Go back and read that last bit again if you need to.
It’s actually quite admirable that Depp, an ancient spirit brought to life by the ferocity with which 16-year-old boys who just smoked weed for the first time like Pink Floyd, apparently shelled out (so to speak) for Thompson’s funeral. Depp and Thompson were friends ever since Depp played Thompson’s alter ego in Fear and Loathing in Las Vegas, and it was Thompson’s request that his remains be disposed of by cannonade. We should all be so lucky.
Risible though his expenditures have been, there’s really no point to being rich and famous in a tasteful manner. The reason the Hunter S. Thompson cannon story is so funny is that of course the ashes being shot out of the cannon belonged to Hunter S. Thompson, and not, say, Peter Jennings, or even David Foster Wallace. Hunter S. Thompson’s influence on modern journalism and pop culture looms over us like the 153-foot-tall tower Depp had constructed to house the cannon he shot Thompson’s ashes out of; it is not surprising that luminaries like then-Senator John Kerry and Jack Nicholson were there to witness his cannon-ash ceremony. (True story.) But there are the people who have heard of Hunter S. Thompson and the people who are, like, really into Hunter S. Thompson — like Depp, who is apparently what Brewster’s Millions would’ve turned into if Montgomery Brewster were really into Hunter S. Thompson.

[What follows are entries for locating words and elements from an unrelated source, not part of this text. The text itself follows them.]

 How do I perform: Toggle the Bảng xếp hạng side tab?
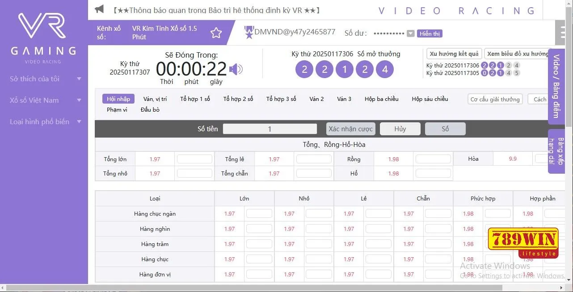(556, 150)
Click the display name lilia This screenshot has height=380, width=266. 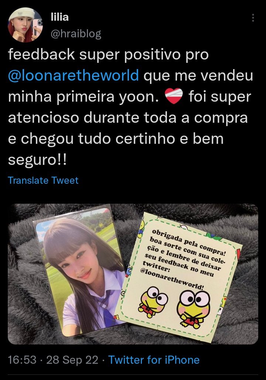click(59, 17)
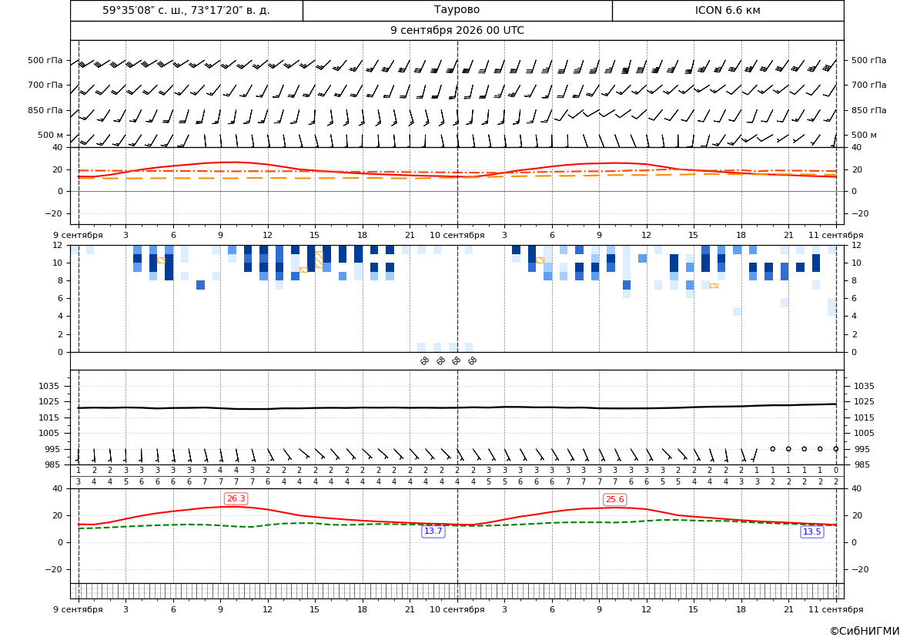Click the Таурово station title
Viewport: 900px width, 637px height.
point(457,10)
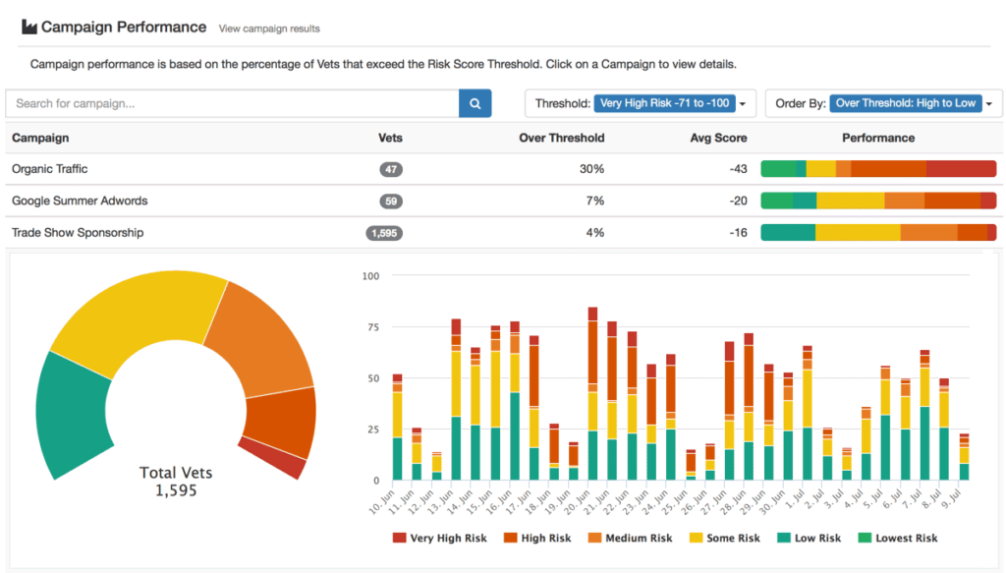Open Google Summer Adwords campaign
Viewport: 1006px width, 573px height.
tap(80, 201)
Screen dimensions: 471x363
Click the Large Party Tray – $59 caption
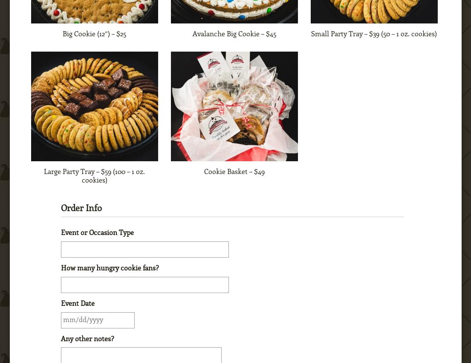coord(95,176)
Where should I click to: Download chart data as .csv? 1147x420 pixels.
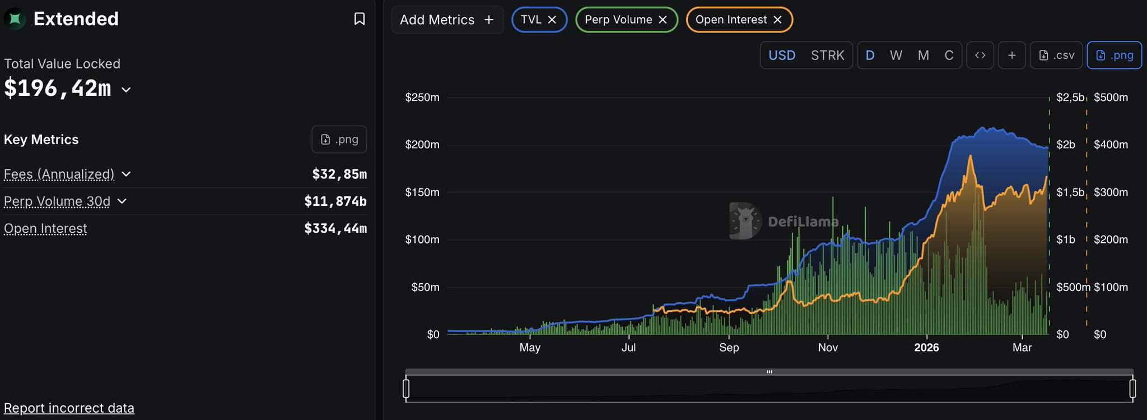1057,55
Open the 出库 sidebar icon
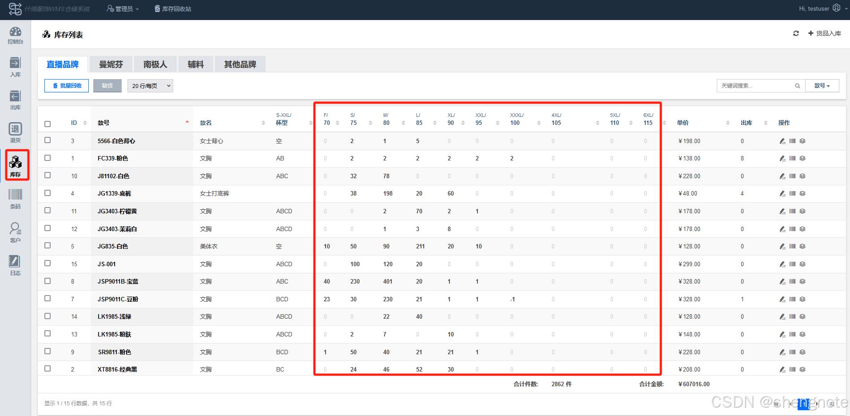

Which explains a lot. Like why, despite batting about .120 on his films over the past 15 years, Depp, who’s like if your dad went to Bonnaroo with you, has no fewer than 10 films in the works. If you’re going to spend $18 million on a yacht and $200,000 a month on private planes, you’ve got to go to the office every day, much to the peril of the international moviegoing public. This is how we end up with announcements like “Johnny Depp Is Replacing Colin Farrell in the Fantastic Beasts Franchise.” (Swapping out Colin Farrell for Depp, who is Nicolas Cage for people who went to a liberal arts college, is such a bad trade that the Philadelphia 76ers now have the right to swap first-round picks with J.K. Rowling in 2018 and 2019.) Blame the 45 luxury vehicles sitting in a garage on one of Johnny Depp’s Bahamas islands.
Given recent events — a contentious divorce from Amber Heard, with since-dismissed allegations of domestic abuse — it would be best for everyone if Depp took some time off. Maybe Depp, a man who looks like he likes telling people how good House of Leaves was, might even find some perspective in that hole he dug in the desert in that ridiculous cologne ad. But given that his leaky checkbook is going to need even more shoring up after this latest lawsuit, that doesn’t look likely. Not that Depp, a knockoff Eames chair upholstered in velour, can even hear the sound of his own embarrassment over the deafening cacophony of cannon fire.